Exercise goal | Within the entries below, every line containing "Jungle" is to be copied.

Data provided |
+ + +

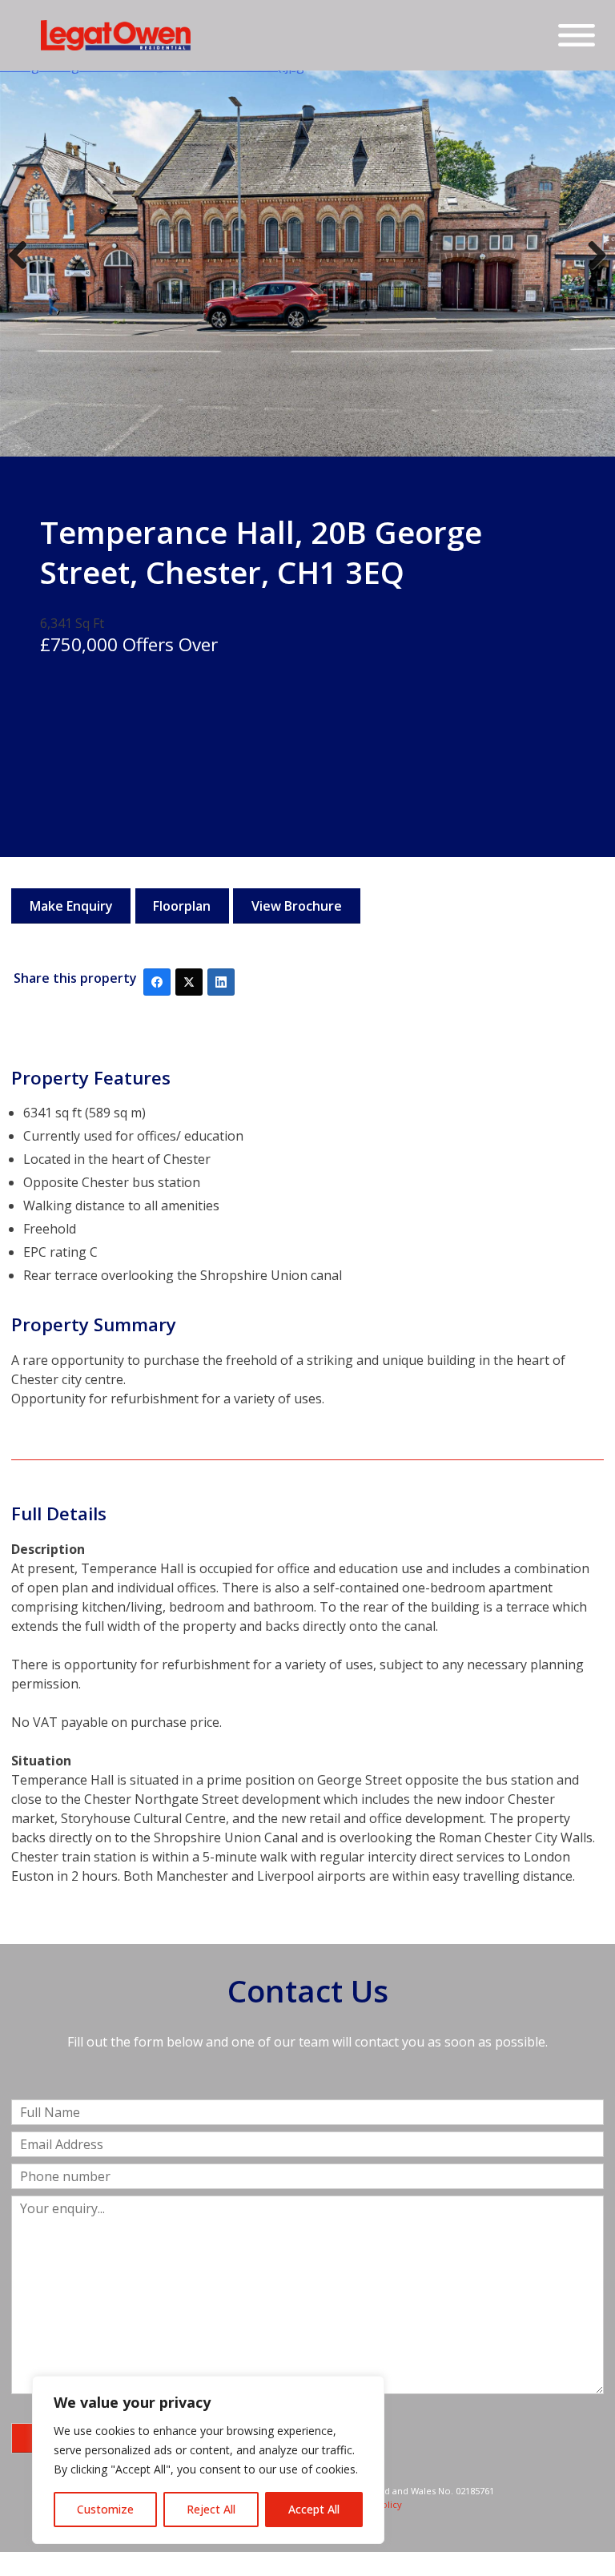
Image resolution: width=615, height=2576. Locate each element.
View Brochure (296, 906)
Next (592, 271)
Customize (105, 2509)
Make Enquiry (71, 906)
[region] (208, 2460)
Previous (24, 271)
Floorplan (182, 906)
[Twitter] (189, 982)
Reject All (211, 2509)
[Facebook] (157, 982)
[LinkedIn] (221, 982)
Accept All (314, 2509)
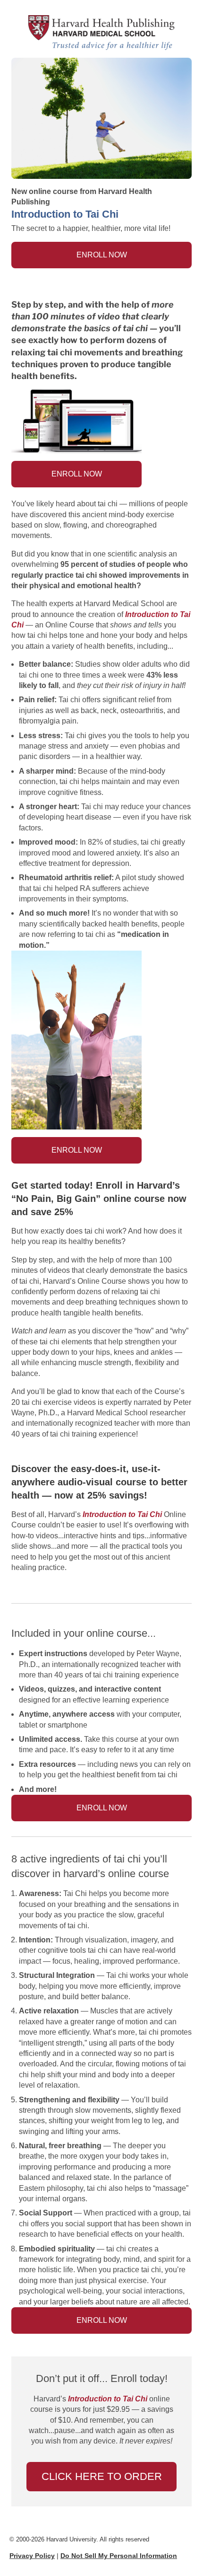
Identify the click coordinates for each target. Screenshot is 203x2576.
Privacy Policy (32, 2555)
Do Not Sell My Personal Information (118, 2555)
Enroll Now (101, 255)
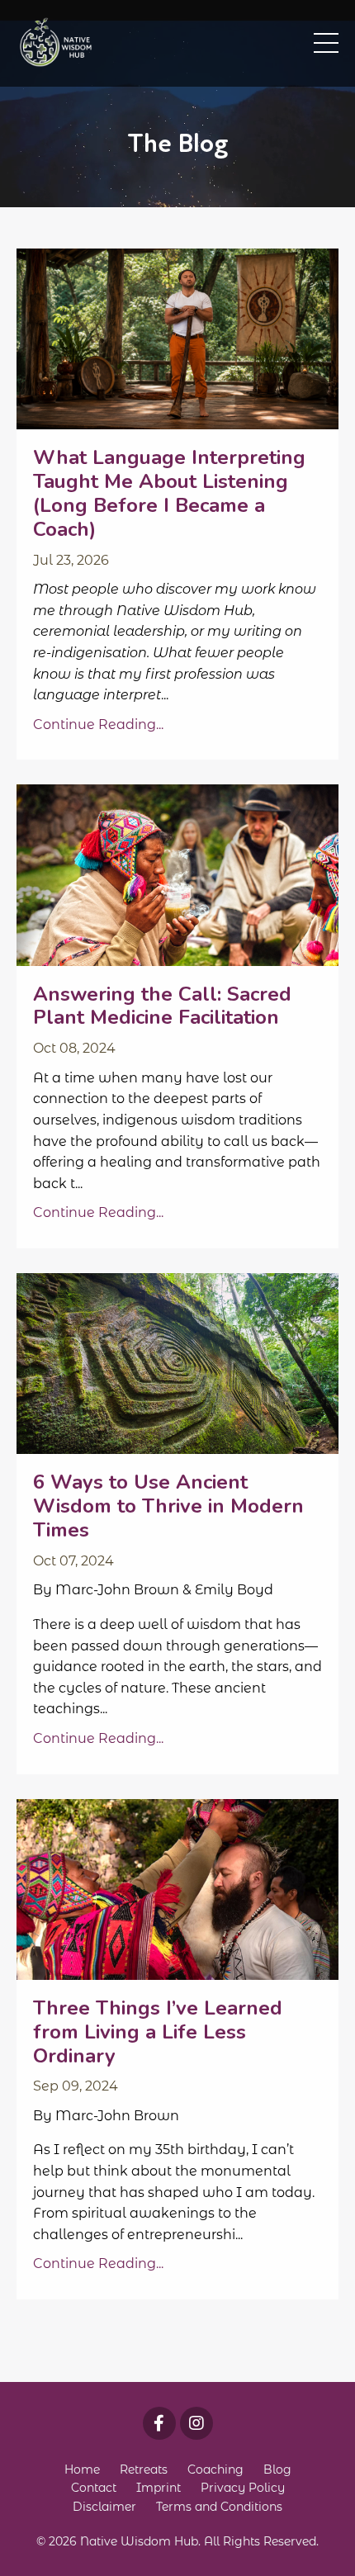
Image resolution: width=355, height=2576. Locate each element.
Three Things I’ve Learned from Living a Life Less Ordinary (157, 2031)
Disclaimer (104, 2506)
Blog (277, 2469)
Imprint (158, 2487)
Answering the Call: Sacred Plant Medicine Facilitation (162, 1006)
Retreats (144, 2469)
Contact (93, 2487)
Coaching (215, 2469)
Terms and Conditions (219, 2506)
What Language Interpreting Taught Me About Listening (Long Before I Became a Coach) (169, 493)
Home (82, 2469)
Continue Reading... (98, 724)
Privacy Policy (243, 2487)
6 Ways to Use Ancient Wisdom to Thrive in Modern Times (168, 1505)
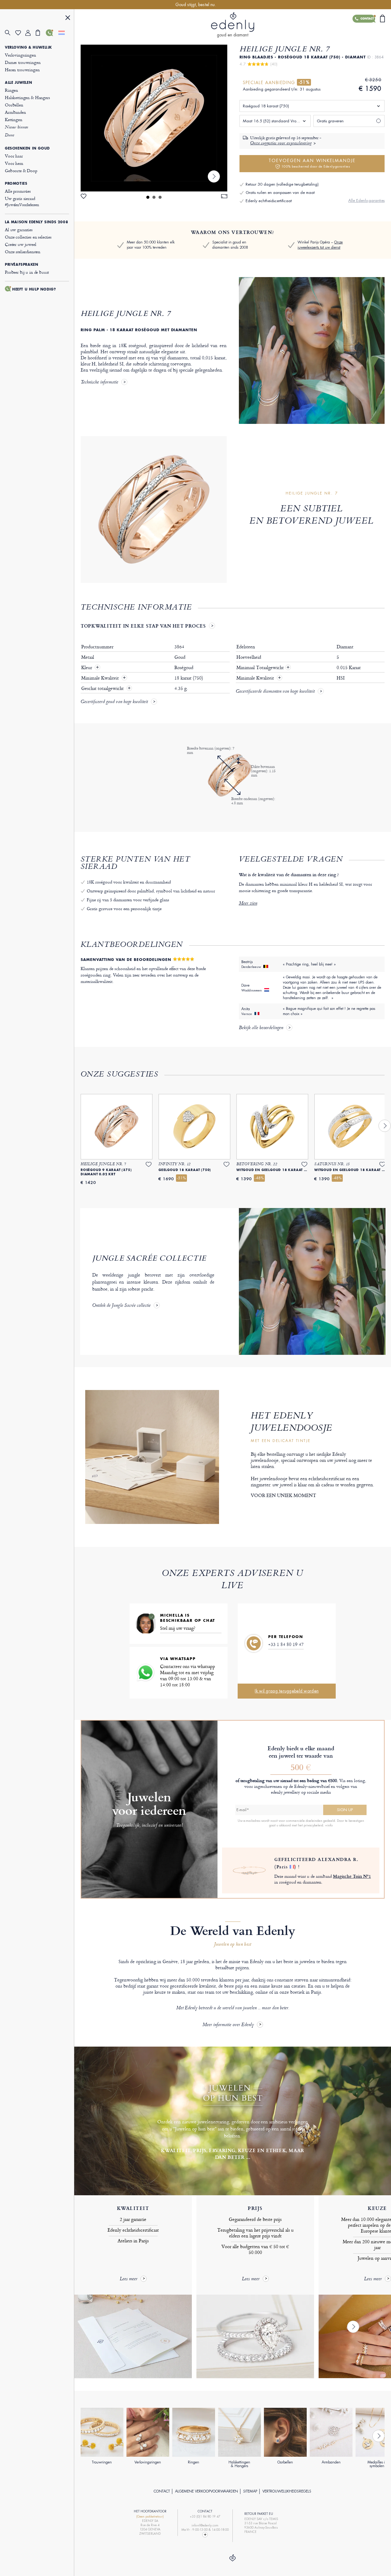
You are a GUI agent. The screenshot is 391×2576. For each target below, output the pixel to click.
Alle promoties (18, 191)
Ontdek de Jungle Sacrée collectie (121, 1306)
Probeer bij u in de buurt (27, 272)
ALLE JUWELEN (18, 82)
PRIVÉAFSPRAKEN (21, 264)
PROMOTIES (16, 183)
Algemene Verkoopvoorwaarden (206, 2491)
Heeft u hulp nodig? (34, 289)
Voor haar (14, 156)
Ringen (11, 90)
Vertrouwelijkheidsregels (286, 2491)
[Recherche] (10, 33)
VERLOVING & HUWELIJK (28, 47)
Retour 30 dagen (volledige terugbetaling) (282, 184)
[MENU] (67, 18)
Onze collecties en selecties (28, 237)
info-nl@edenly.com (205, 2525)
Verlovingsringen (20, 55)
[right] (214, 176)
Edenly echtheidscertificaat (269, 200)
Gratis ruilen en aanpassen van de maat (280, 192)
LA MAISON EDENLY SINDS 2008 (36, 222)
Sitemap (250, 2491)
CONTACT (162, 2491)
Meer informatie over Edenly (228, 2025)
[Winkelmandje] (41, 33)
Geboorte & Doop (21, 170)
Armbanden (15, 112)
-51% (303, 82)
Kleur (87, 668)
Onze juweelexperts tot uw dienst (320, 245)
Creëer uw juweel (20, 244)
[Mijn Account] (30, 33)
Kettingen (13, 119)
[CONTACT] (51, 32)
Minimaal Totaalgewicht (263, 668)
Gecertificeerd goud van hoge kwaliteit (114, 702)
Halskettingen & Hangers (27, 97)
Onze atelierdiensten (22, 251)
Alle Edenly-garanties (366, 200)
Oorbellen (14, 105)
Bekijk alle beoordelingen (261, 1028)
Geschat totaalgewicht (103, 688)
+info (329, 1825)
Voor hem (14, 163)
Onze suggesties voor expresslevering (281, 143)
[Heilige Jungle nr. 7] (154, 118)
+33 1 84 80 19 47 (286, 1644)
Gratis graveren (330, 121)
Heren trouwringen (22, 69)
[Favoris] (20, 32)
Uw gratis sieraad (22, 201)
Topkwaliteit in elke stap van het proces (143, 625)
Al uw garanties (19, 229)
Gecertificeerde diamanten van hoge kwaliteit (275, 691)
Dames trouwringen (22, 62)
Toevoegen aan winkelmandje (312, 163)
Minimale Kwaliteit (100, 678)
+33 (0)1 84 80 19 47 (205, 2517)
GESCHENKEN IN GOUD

+ + +

Reply |
Ontdek de Jungle Sacrée collectie (121, 1306)
[Heilige Jungle nr. 7] (154, 118)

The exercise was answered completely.